TEXT SEGMENT »
####

Review: Chimera
Book Reviews
Chimera
Julian Mihdi
Self-Published
Street: 02.07
Julian Mihdi, the author of the debut fiction work Chimera, has a fun vocabulary. He allows this vocabulary to carry his stories from one to the next and does so successfully. In fact, I feel like anyone who gets a kick out of reading for the sake of the trills and buttresses, arpeggios, daring colonnades and, hell, even arboretums, would enjoy Chimera.
It’s, as the title page suggests, “four stories and a novelette.” The four stories leading up to the novelette, which resides at the back in what I assume is meant to be a bravura for the whole book, vary dramatically in length. The longest of them is “A Search in Siam,” which clocks in at 22 pages. This story is the closest one I got the sense of a Bildungsroman taking place (common for debut works). It follows the character Louie, who does not show up (not that he needs to) in any of the other pages, as he goes about his day in Thailand when he is confronted by a Blue-skinned, alicorned Buddhist angel who seeks to rid the world of those statues owned by those who wear Buddhism like the latest Supreme sweater. Or Birkenstocks, take your pick. Anyway, the reason why I think this one is most Bildungsroman-y of them all is that Mihdi’s short biography at the back of the book reveals that he served a stint in Southeast Asia teaching English. What “A Search in Siam” wants to be about is a young man finding Nirvana, or the revealed meaning of it. Put the equations together and you get an idea. This is the story I recommend one read first. It’s the one Mihdi cared most about when writing Chimera, no doubt. It captures the joviality of Mihdi’s spirited writing.

####

In the book review, how many pages long is "A Search in Siam"?

####

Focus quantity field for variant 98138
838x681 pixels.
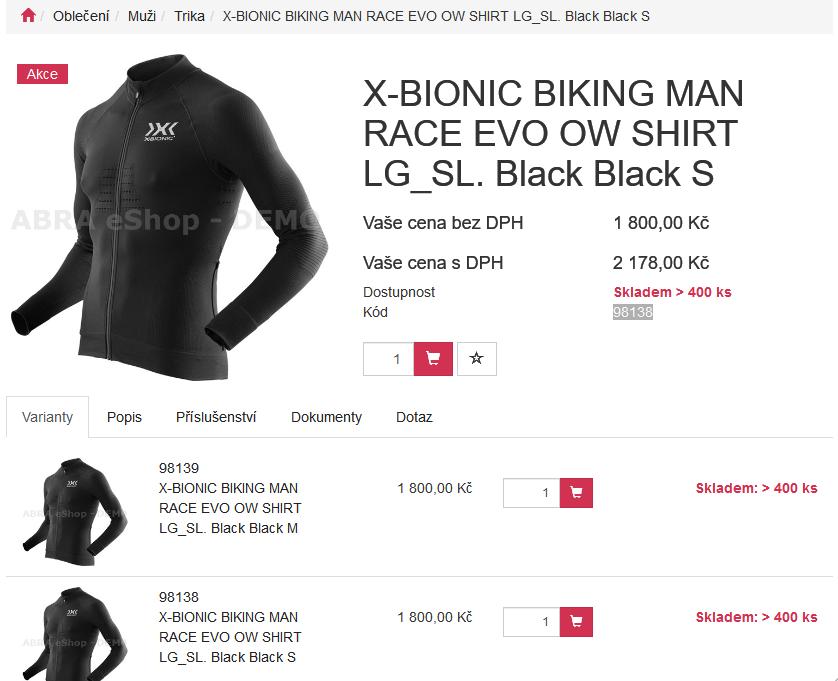click(531, 622)
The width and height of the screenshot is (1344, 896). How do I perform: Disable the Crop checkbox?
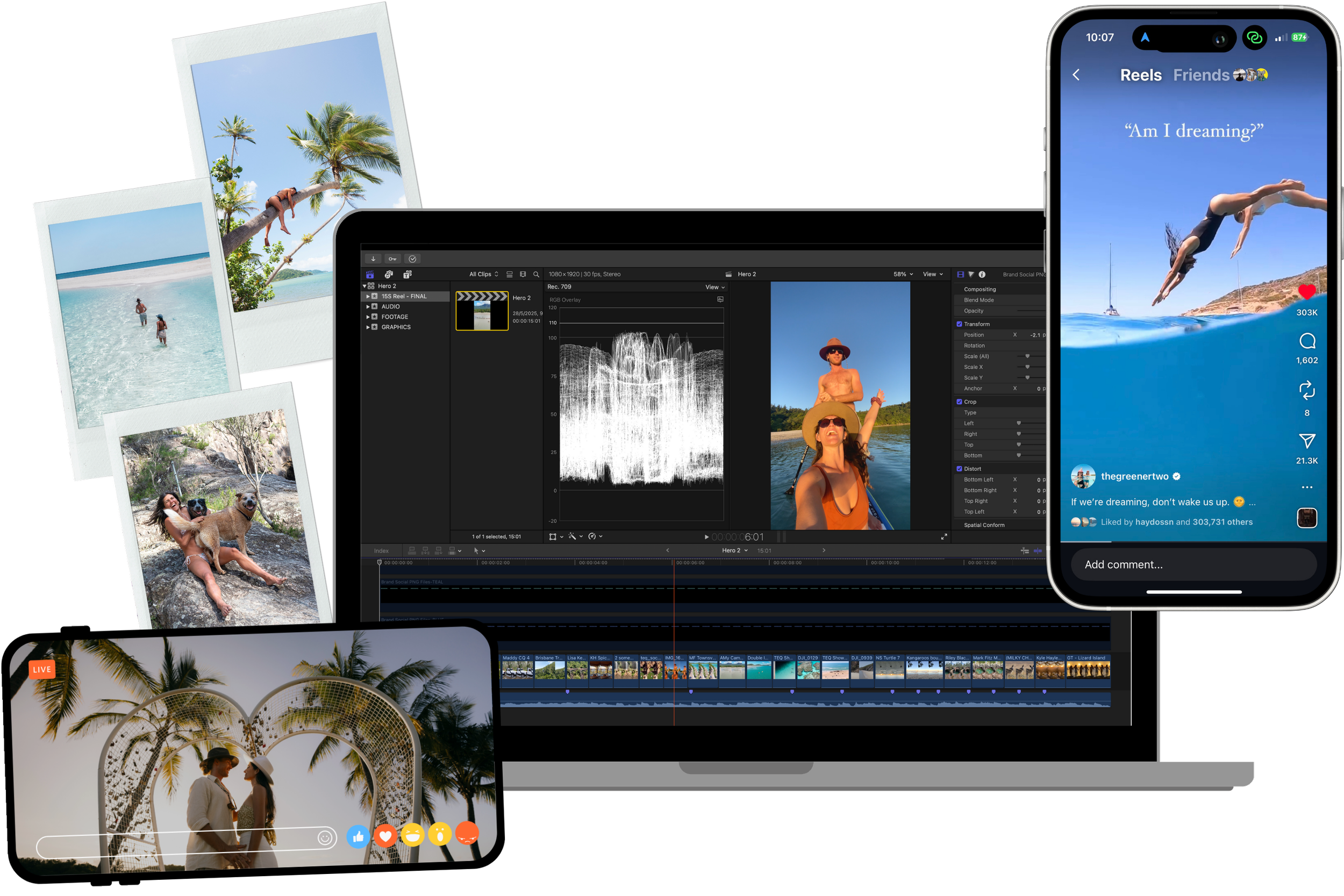point(959,402)
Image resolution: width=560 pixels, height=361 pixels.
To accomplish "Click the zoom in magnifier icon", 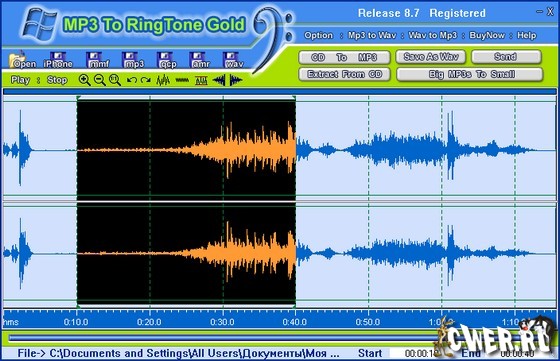I will click(x=84, y=80).
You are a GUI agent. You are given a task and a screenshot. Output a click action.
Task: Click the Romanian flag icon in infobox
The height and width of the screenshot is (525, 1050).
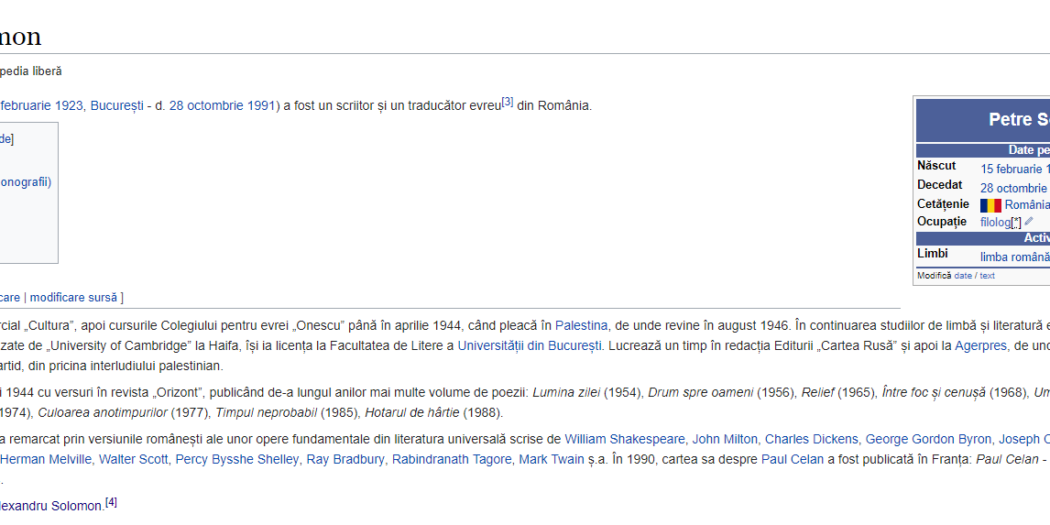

####

WRITTEN RESPONSE » 22 pages.